In Romans 14:4 Paul is discussing principles of conscience.  He instructs us not to look down on other people because they have different convictions than we do about certain gray areas of the Christian life.  And then he writes this: Who are you to judge the servant of another?  To his own master he stands or falls; and he will stand, for the Lord is able to make him stand.  To put it bluntly, we do not stand on our own.  We are incapable of achieving our own success.  If we attempt to obtain victory in our walk with Christ by striving alone then we walk down the path of works based failure that the Jews ran up against with the Mosaic Law.

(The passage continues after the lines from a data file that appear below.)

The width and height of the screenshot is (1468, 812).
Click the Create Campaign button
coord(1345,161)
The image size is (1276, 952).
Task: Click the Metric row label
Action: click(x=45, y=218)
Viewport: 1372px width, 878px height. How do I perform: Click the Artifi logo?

Perhaps this should be obvious.  The gospel as it is written in the Bible clearly teaches the understanding that salvation is a free gift of God, completely apart from any works we perform.  We understand that we deserved no grace or mercy and that God in His great tenderness and compassion deigned to grant them to us anyhow.  We cast ourselves upon the Lord and depend on Him to forgive us of our sins, save us from His great wrath to come, adopt us into His family as sons and daughters, and promise us an eternal inheritance that cannot be taken away and will never decay.  We know all this.  Yet sometimes following our new birth, as the years roll by and a certain level of normality creeps into our lives we become ensnared by forgetfulness.  Although we know that the credit for our deliverance belongs solely to God thoughts begin to creep into our minds, perhaps even subconsciously, that we need to strive harder, work faster, pray more, or minister more often in order to “win”.  We struggle with temptation and, in spite of the knowledge of grace, we somehow get it into our heads that to fight off the temptation we just need to suck it up, gut it out, and bull our way through it.  Our own human hubris begins to creep back into the forefront of our collective minds and we forget that which we should always remember.  We overlook that which Habakkuk the prophet is trumpeting loud and clear from his writing.  It is God alone who is responsible for all that is.  As Paul makes plain in Philippians 2:13: for it is God who is at work in you, both to will and to work for His good pleasure.  There is very much a theme of divine exclusivity resounding from the pages of scripture.  God is the one who is at work, driving our wills and empowering our efforts, all for the sake of His own preferences and delights. 

We must latch onto this truth.  We must affix our fingers, locking them to the granite of this great teaching.  We must clothe ourselves with the reality of the principle being espoused here.  We must immerse our minds in the tranquil pool of this living water.  We must go overboard in reminding ourselves and repeatedly coming to terms with this certainty.  Because the sin nature that God has left within us (even here He asserts His authority as the driving force behind everything) will ceaselessly rage with hatred against the knowledge that God is in the driver’s seat.  If we do not constantly keep our mind filled with the knowledge of God’s supremacy in every facet of life then the tendency will be, as already stated, for that truth to gradually slip out of view as water slowly drains from a leaky bucket.  Sanctification is very much a cooperative effort between a believer and the Holy Spirit.  But in a very real sense, the effort put forth by the believer isn’t so much about actually doing “things”.  Rather, the work done by man should be to labor tirelessly to ground himself in the truth of scripture while the Spirit works to enable, empower, and embolden everything else. 


So to answer the original question: How did Habakkuk continually and faithfully assert his faith in God even through the most desperate of circumstances?  How did he remain unbreakable no matter what trials he had to endure?  The answer at long last is that he didn’t.  God did it through him.  This is the great theme of the book of Habakkuk; man’s responsibility to continually affirm God’s supremacy and sovereignty.  God grant that this will also be the great theme of our lives.  To Him be the glory, forever.